# Which Geo's do I really have???



## RayQ (Sep 26, 2007)

I know that these are tough to tell apart - can some of the experst please tell me what I have? They were given to me and are pretty great looking fish.

maybe Geo Brokopondo based on body shape?









The second is much taller - I have no idea what "he" is









I presume that they are both males by the vents - very small, these two are both about 7" total length (excluding trailers)

Any help would be greatly appreciated.

Ray


----------



## RayQ (Sep 26, 2007)

There aren't any comments???


----------



## DirtyBlackSocks (Jan 24, 2008)

It's really hard to say - perhaps some one like Ed, Dutch Dude, Dwarfpike or DeadFish can help you out with this - I don't have the time to look through my books right now, sorry.


----------



## ric (Apr 23, 2008)

HI

Im no expert but based on the fourth lateral line being Y shaped and the black blotch on the cheek id say geo dicrozoster but the tail pattern is different then pics *** seen.
hope this helps


----------



## bernreuther (Jan 29, 2007)

I have no information to add, but whatever they are, they're really nice.


----------



## RayQ (Sep 26, 2007)

Thanks for looking and offering your thoughts . . . I have confirmation from 3 other sources that these are Dicrozoster :thumb:

Ray


----------



## DeadFishFloating (Oct 9, 2007)

RayQ said:


> Thanks for looking and offering your thoughts . . . I have confirmation from 3 other sources that these are Dicrozoster :thumb:
> 
> Ray


Usually a good way of I.D'ing a fish...using multiple sites. The guys at The Cichlid Room Companion are very good and usually spot on. It's also funny how other sites will be able to I.D a fish after the guys at The Cichlid Room Companion have given thier thoughts. I'd be very interested to hear which site was able to offer a reliable I.D first.

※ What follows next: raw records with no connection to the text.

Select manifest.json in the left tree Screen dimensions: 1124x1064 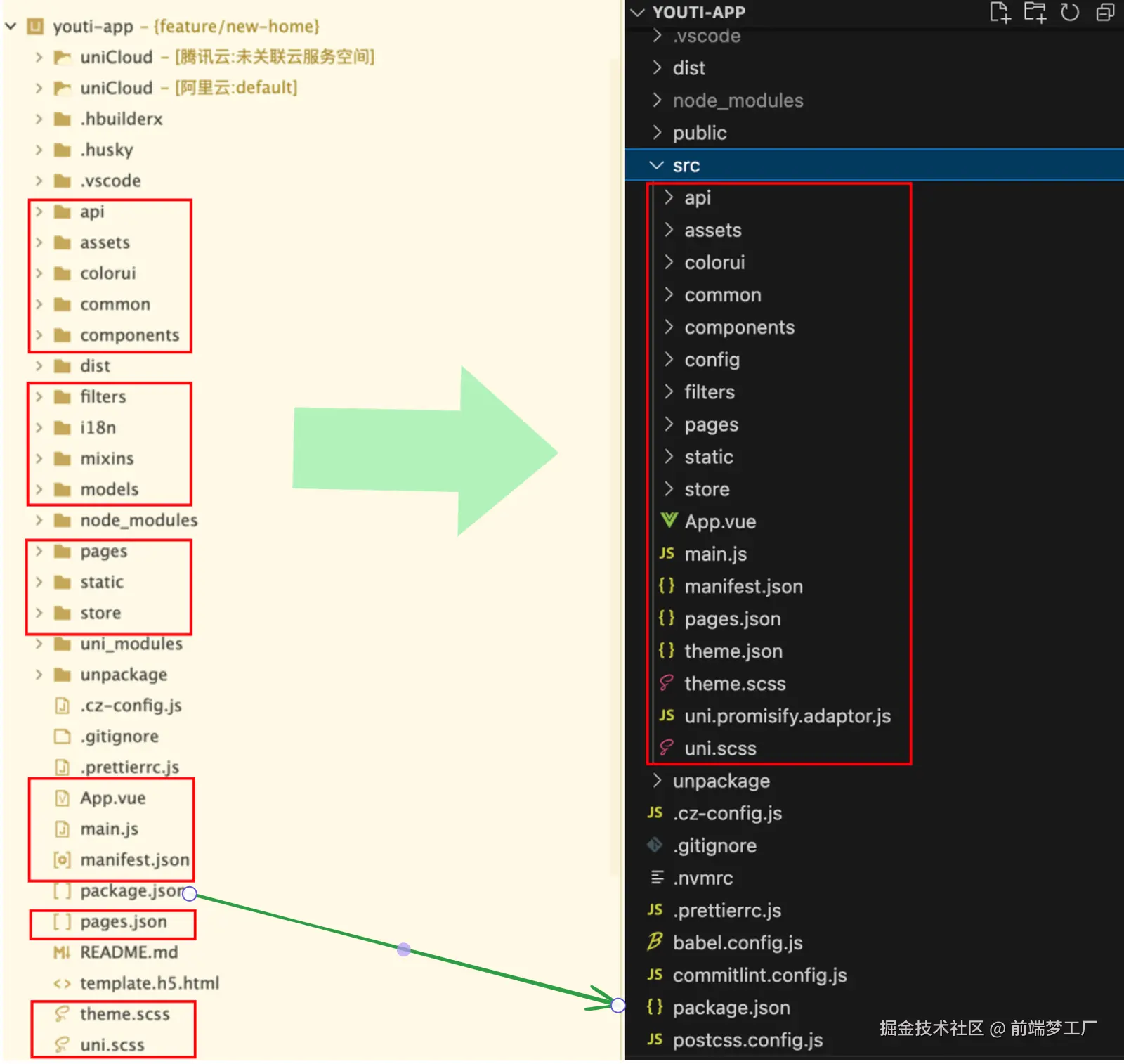point(135,859)
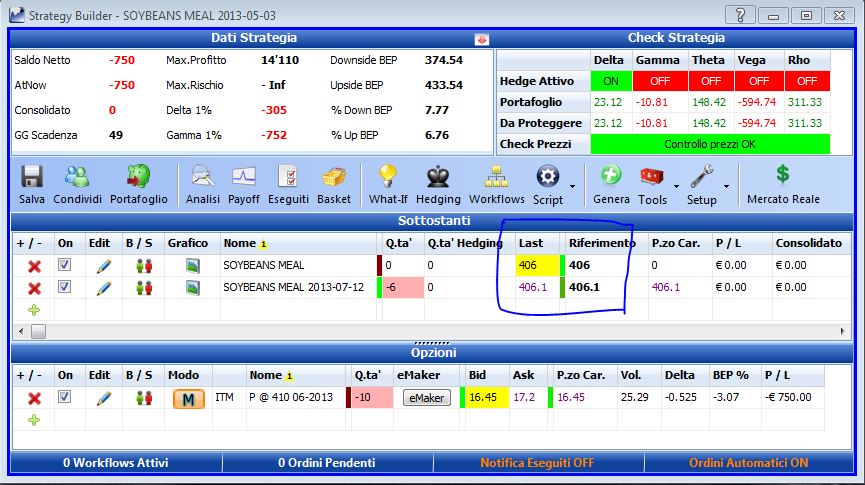The width and height of the screenshot is (865, 485).
Task: Toggle On checkbox for SOYBEANS MEAL 2013-07-12
Action: click(65, 287)
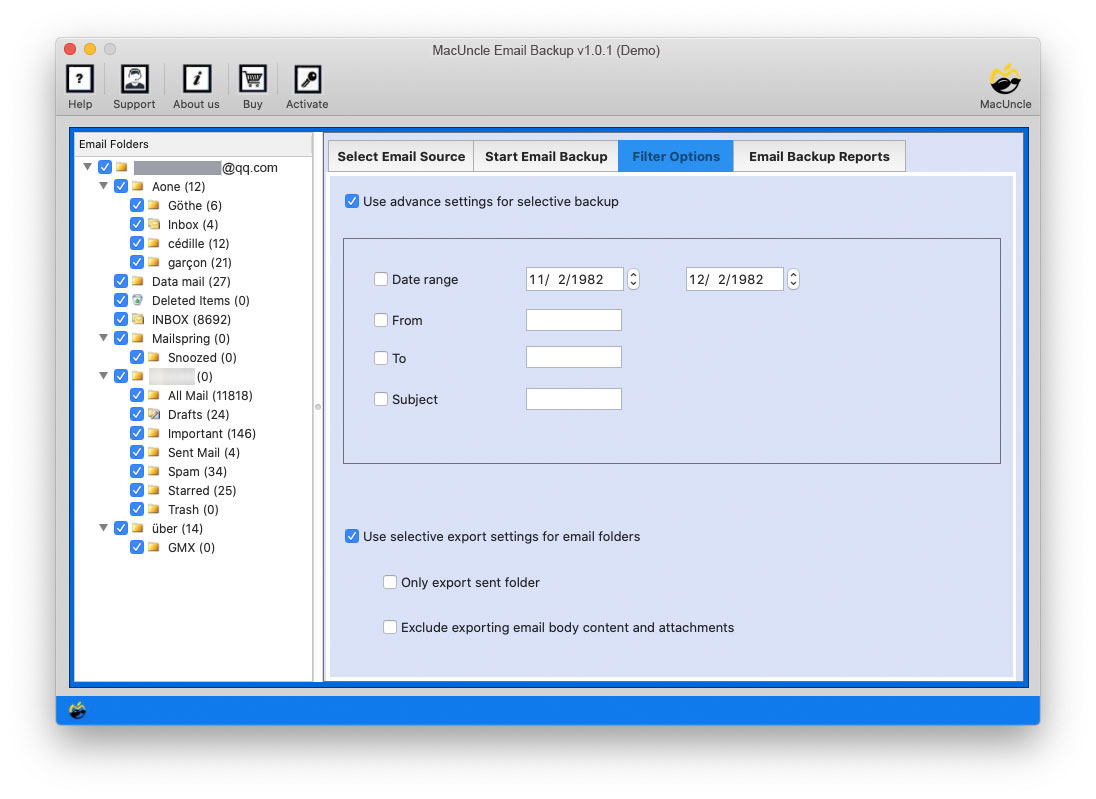Uncheck the Spam (34) folder checkbox

pos(137,471)

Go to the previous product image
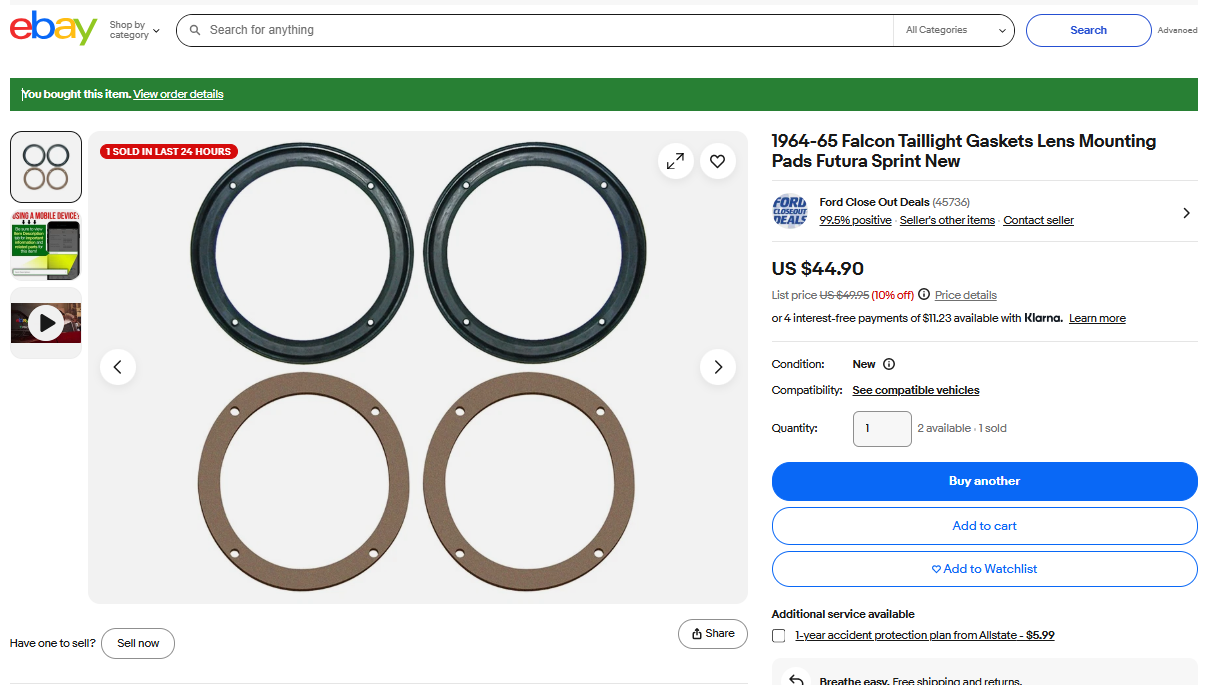tap(118, 367)
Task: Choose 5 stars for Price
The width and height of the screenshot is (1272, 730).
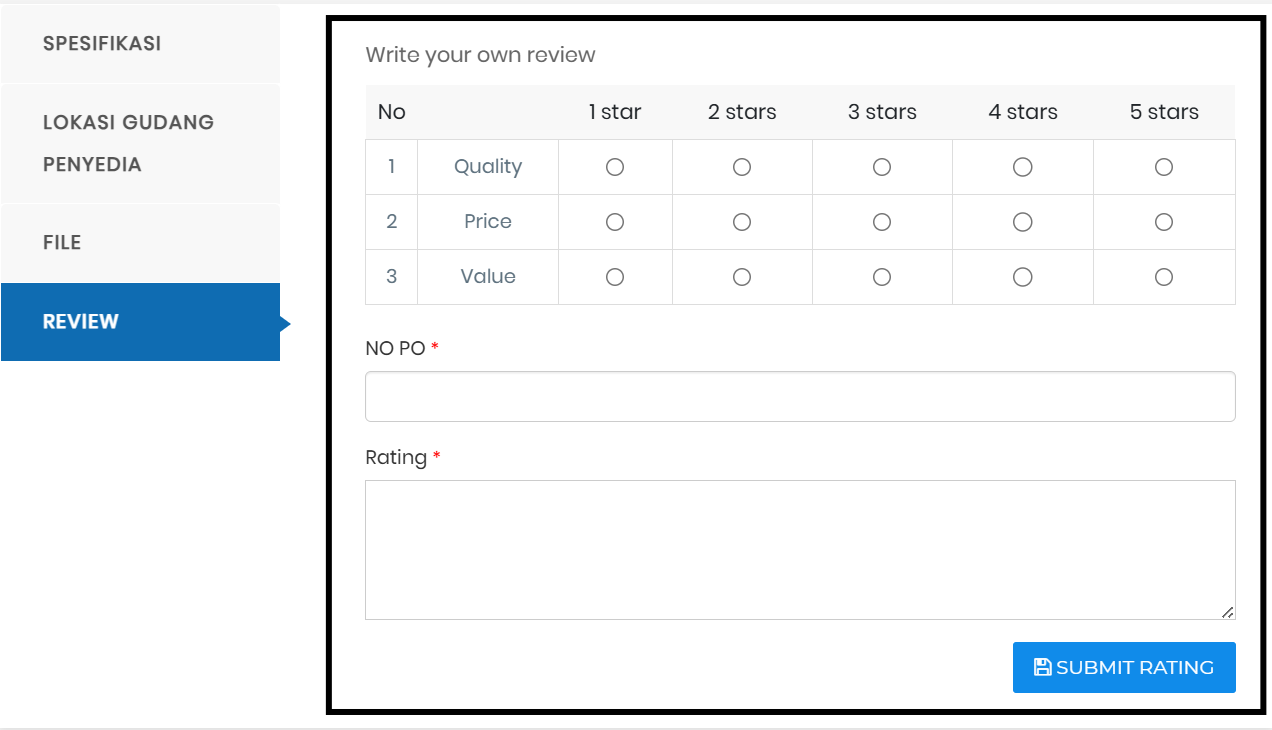Action: pos(1164,222)
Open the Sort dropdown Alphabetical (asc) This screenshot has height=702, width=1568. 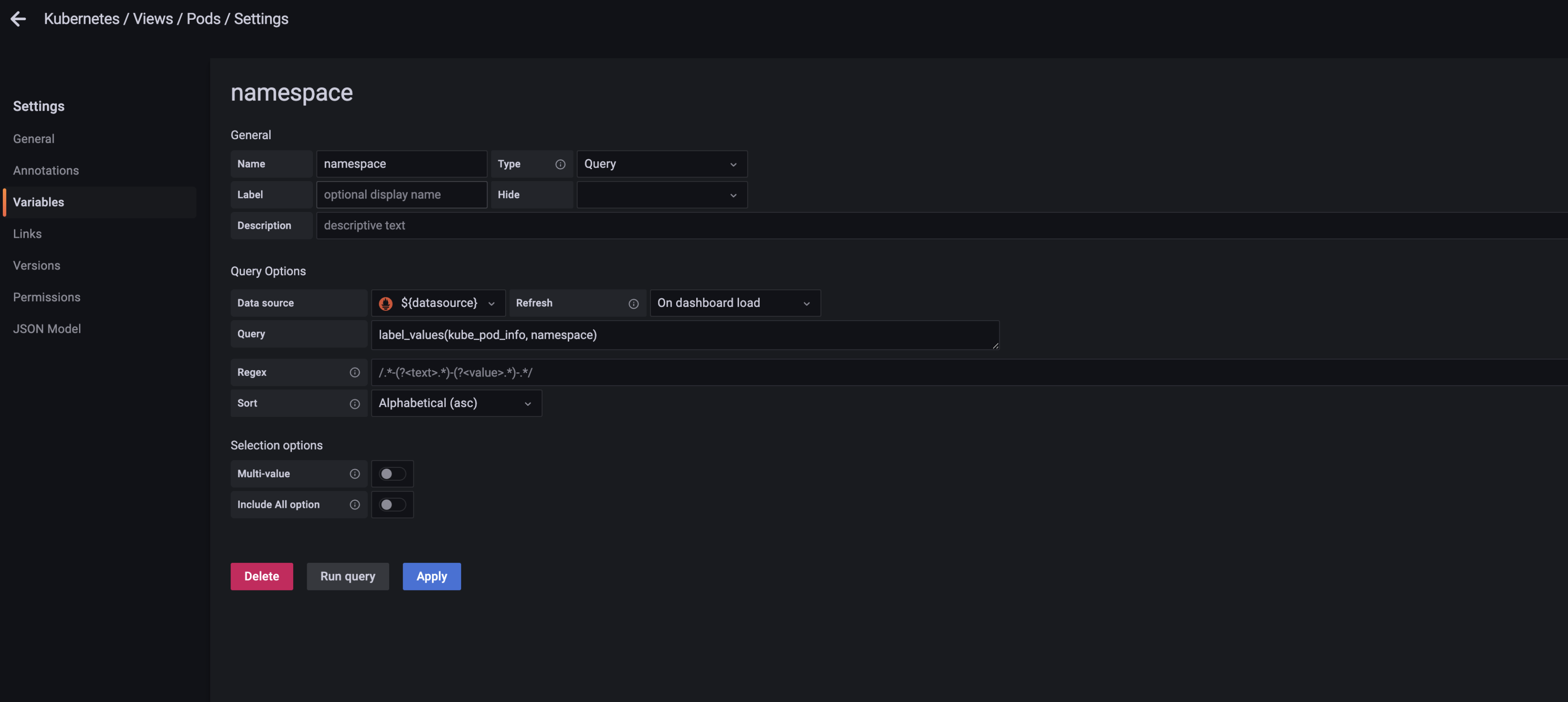click(456, 403)
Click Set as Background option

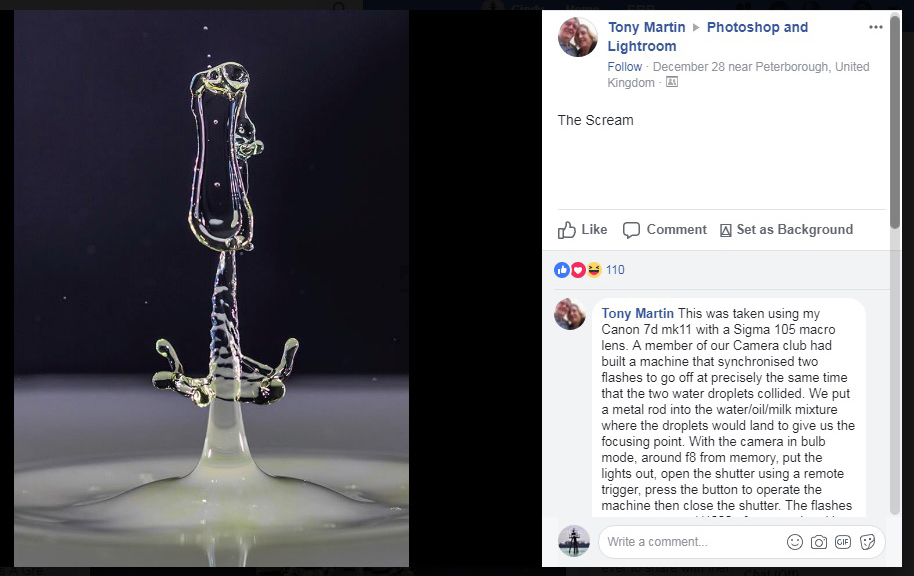coord(786,230)
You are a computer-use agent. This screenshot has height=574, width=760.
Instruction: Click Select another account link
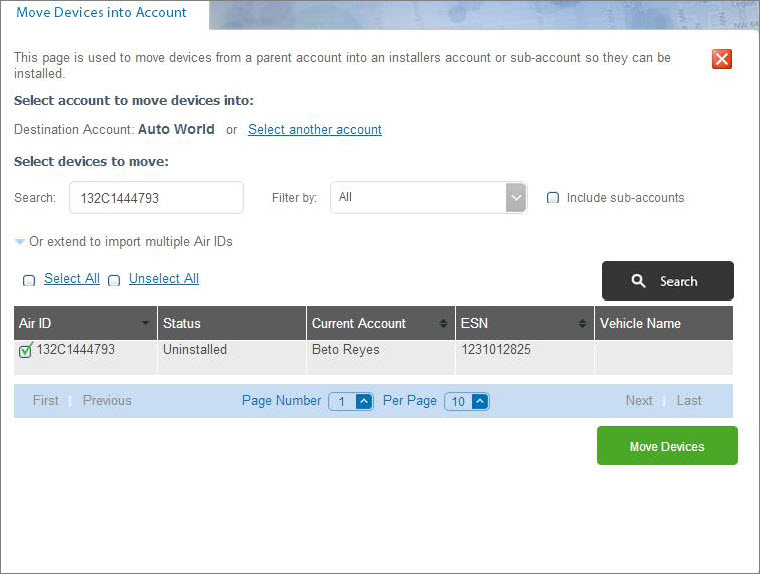point(314,130)
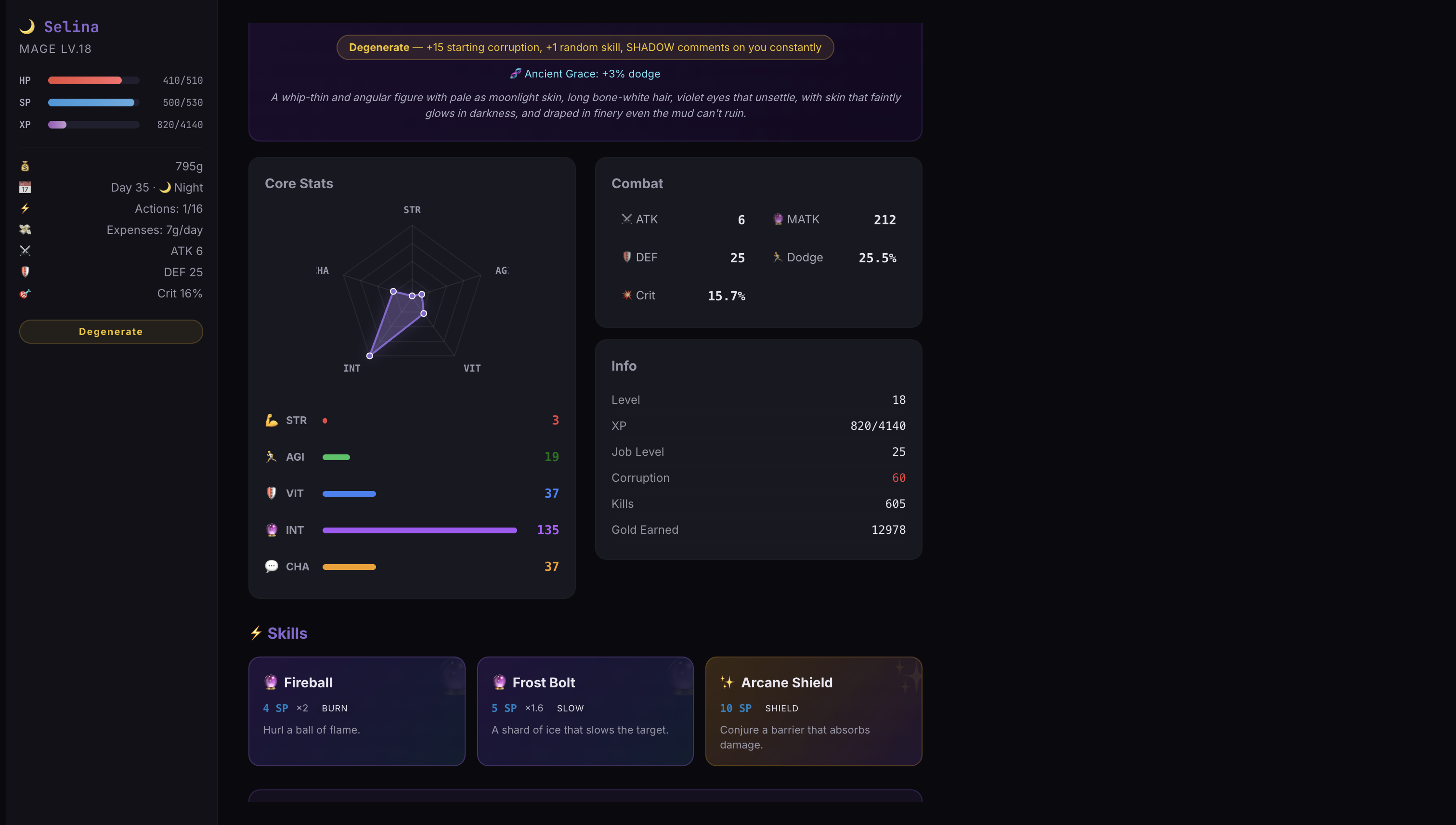Viewport: 1456px width, 825px height.
Task: Click the calendar icon next to Day 35
Action: [25, 188]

You should list each site, the day you posted pics, and how many hours/days it took for someone to first come up with the name G. dicrozoster.

For Example.
*The Cichlid Room Companion* - Pics posted Mon June 30th 8:39pm(my time)
First G. dicrozoster I.D Mon June 30th 10:45pm(my time)
Confirmation Tue July 1st 10:57am(my time) 
So 2 hours and 6 minutes

Cichlid-Forum - Pics posted Fri June 27th 3:12pm(my time)
First G. dicrozoster I.D Thurs July 3rd 8:06(am)
Confirmation...
So 5 days 16 hours and 54 minutes.


----------



## illy-d (Nov 6, 2005)

^a lot of people visit both sites... one site more frequently than the other...


----------



## RayQ (Sep 26, 2007)

I did get a response quicker on the other site . . . but, I'm new to this folder on this site and I know that it is hard to break in to the group some times :lol:

The fastest confirmation was from a local importer/distributor - within an hour of showing him the photos - he had confirmation for me - all of the replies were the same :thumb:

Thanks again for all the help guys! I hope to get back into the SA's full swing - once I move out another colony of Tropheus :wink:

Ray


----------



## marcalanjacobs (Jul 16, 2008)

I recently bought what I think is the same fish and was told it was Geo Altifrons.



















I know that mine don't have the same black spot and yours do but I have see photos of Altifrons with this marking:

http://www.cichlids.com/pictures/pic/Geo_Altifrons.html


----------



## xrockx (Jan 17, 2005)

Ray I would have to go with dicrozoster as well.



marcalanjacobs said:


> I recently bought what I think is the same fish and was told it was Geo Altifrons.
> 
> 
> 
> ...


And for you I would say those are satanoperca jurupari.


----------



## dwarfpike (Jan 22, 2008)

_Satanoperca leucosticta_ actually. :thumb:


----------



## Narwhal72 (Sep 26, 2006)

yep I agree S. leucosticta. the spots on the face are the giveaway.


----------



## RayQ (Sep 26, 2007)

I agree with Leucosticta - a great eartheater but, not a Geo at all.

Ray


----------